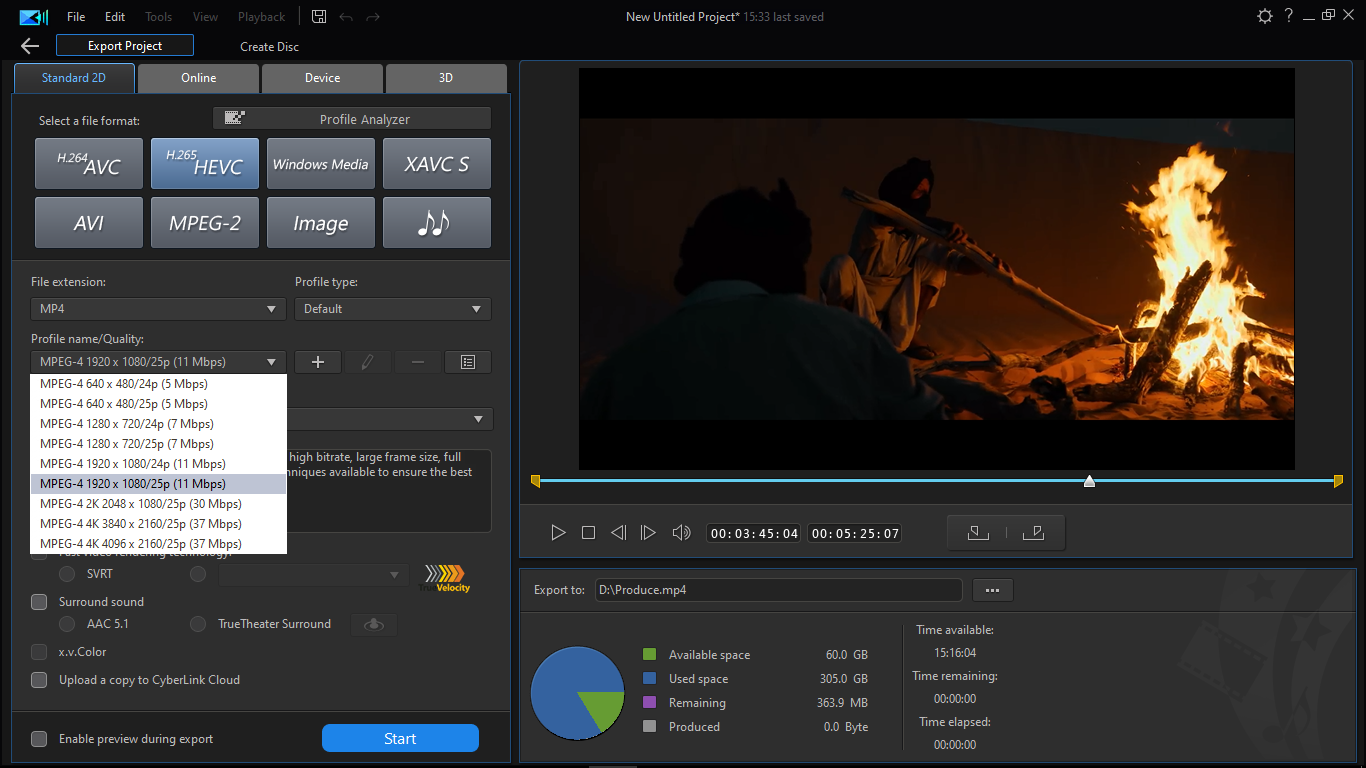This screenshot has width=1366, height=768.
Task: Add a new profile with plus icon
Action: pyautogui.click(x=318, y=362)
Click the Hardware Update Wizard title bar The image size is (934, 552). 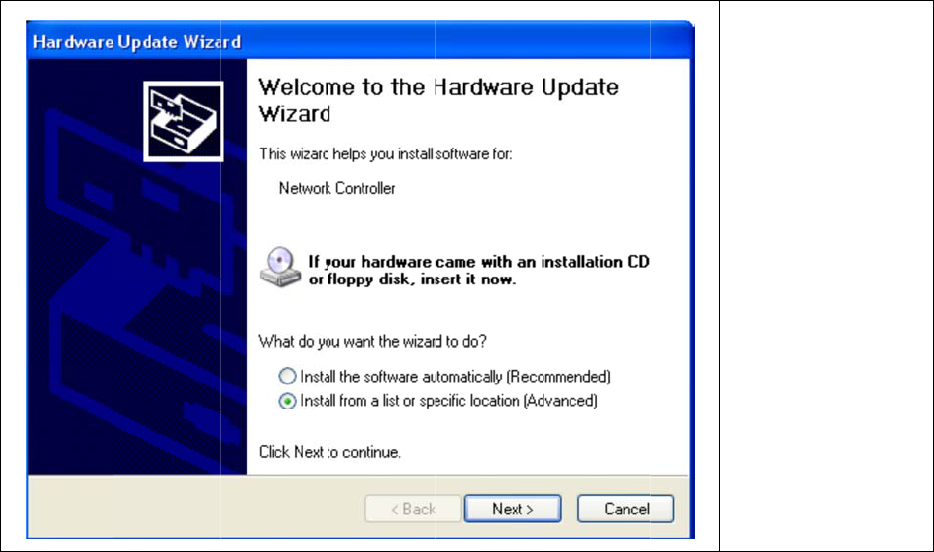[x=360, y=41]
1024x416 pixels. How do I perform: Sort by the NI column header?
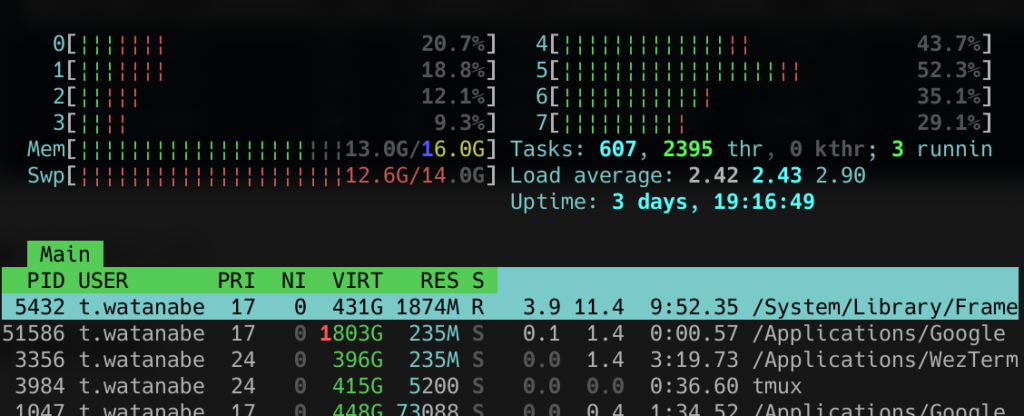tap(292, 281)
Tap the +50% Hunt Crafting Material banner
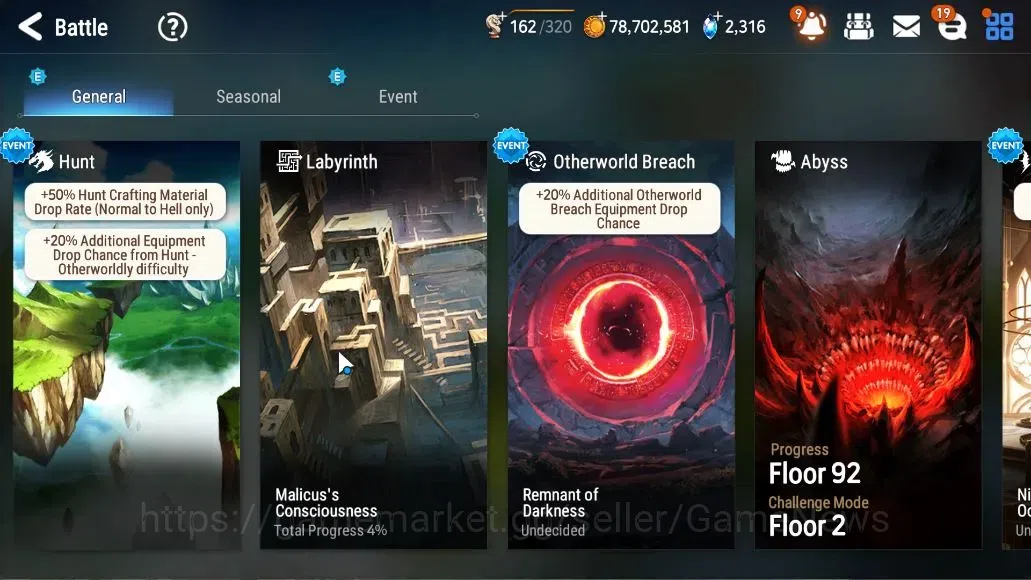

════

§ Task goal: Swap "column header" for "column heading" in the rows, starting at the line containing "1024x416 pixels. How" and ending with the last row. Return only those lines with all other text unchanged, and leave out the pictures.

§ Result of this task:
1024x416 pixels. How do I perform: Sort by the NI column heading?
tap(292, 281)
Tap the +50% Hunt Crafting Material banner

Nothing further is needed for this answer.